Secondo i risultati dell’indagine, il rapporto con i pazienti e l’amore per il proprio lavoro rappresentano ancora la fonte principale di appagamento e soddisfazione per larga parte dei medici intervistati, ma coesiste anche una crescente fetta di professionisti che ritiene di non guadagnare abbastanza e di non apprezzare più come prima il proprio lavoro, a causa di un maggior carico in termini di ore lavorative, registrato in questi ultimi anni. Il 57% del campione ha affermato che il carico di lavoro è infatti aumentato e solo nel 27% dei casi è stato assunto nuovo personale all’interno della struttura ospedaliera. Nel 35% dei casi è proprio la mancanza di personale ad affliggere chi lavora.  Il malessere è comunque peggiorato dal fatto che l’89% dei medici ritiene di non essere pagato abbastanza. 

«I medici italiani guadagnano in media 60.000 euro l’anno, ma esiste una grande differenza tra gli ospedalieri e chi opera soprattutto in ambulatorio, inclusi i medici di medicina generale: se per i primi si arriva in media a 56.000 euro l’anno, chi riceve pazienti in ambulatorio ne guadagna fino a 79.000€, ben 23.000 euro in più», spiega Daniela Ovadia, direttrice di Univadis Medscape Italia e autrice del report. 

«Le donne poi sono una categoria che viene ulteriormente (e severamente) penalizzata: in media guadagnano circa 20.000 euro all’anno in meno dei colleghi uomini, con l’aggravante di pagare spesso anche il conto più salato in termini di equilibrio tra vita privata e professionale».
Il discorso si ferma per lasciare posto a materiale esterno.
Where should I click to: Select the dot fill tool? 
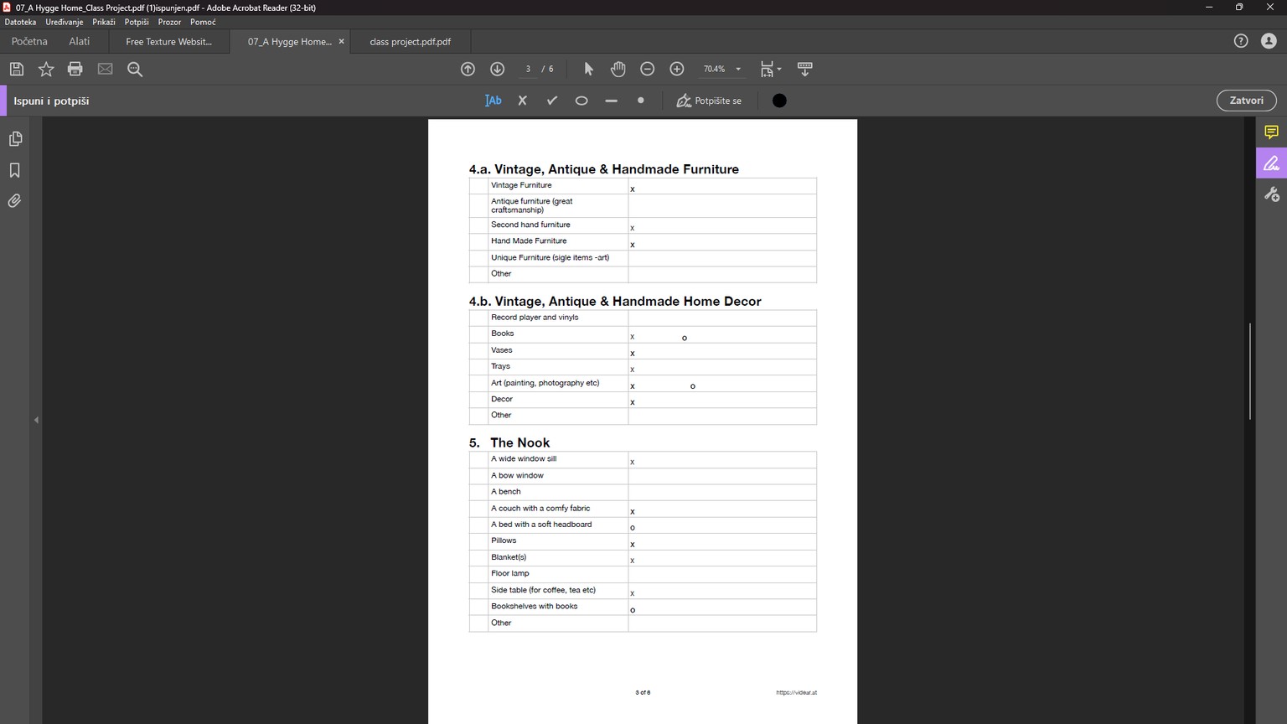tap(641, 101)
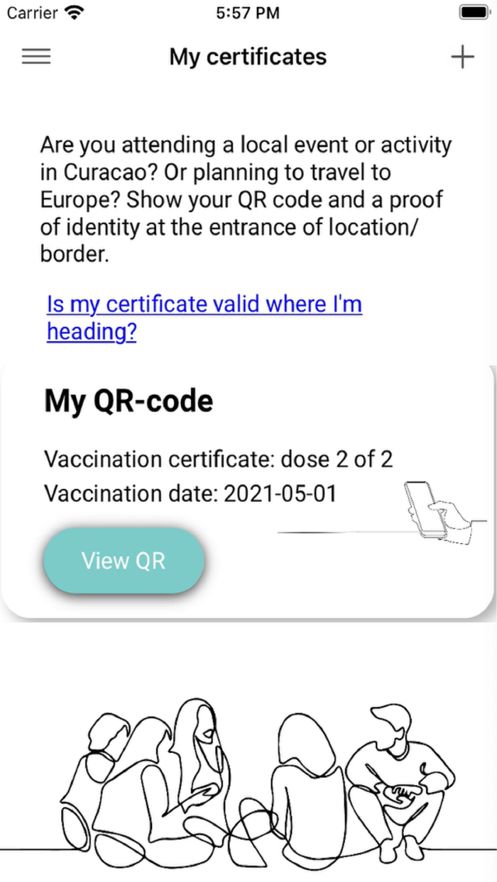This screenshot has height=882, width=497.
Task: Click the vaccination certificate dose text
Action: coord(218,459)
Malumore e scontento stanno quindi caratterizzando il clima dei medici ospedalieri: la quasi totalità del campione che lavora nel SSN (più di 8 su dieci) dichiara che nell’ultimo anno lavorare per la sanità pubblica è diventato sempre più difficile. Il 60% dei medici confermerebbe ancora oggi la scelta della propria professione, ma rispetto al 2020 questo dato è calato di 12 punti percentuali. 

«La pandemia di Covid-19 ha portato a vari cambiamenti negli orari e nei salari, ma non è più la principale fonte di problemi all'interno degli ospedali. Le cause sono più strutturali e organizzative: c'è carenza di personale, bassa sicurezza per i medici, aumento delle aggressioni, diminuzione dei benefici, mentre gli stipendi restano sempre uguali», continua Daniela Ovadia. «La conseguenza è che sempre più medici, soprattutto i più giovani, sono spinti ad andare a lavorare all’estero, verso Paesi come Svizzera e Inghilterra. Oppure, per ovviare alle difficoltà, si guarda alla sanità privata, un settore che attira sempre maggiore attenzione (per il 32% del campione), cosi come per la prima volta, abbiamo registrato una consistente percentuale di medici che pensa di mettersi in proprio (17%)».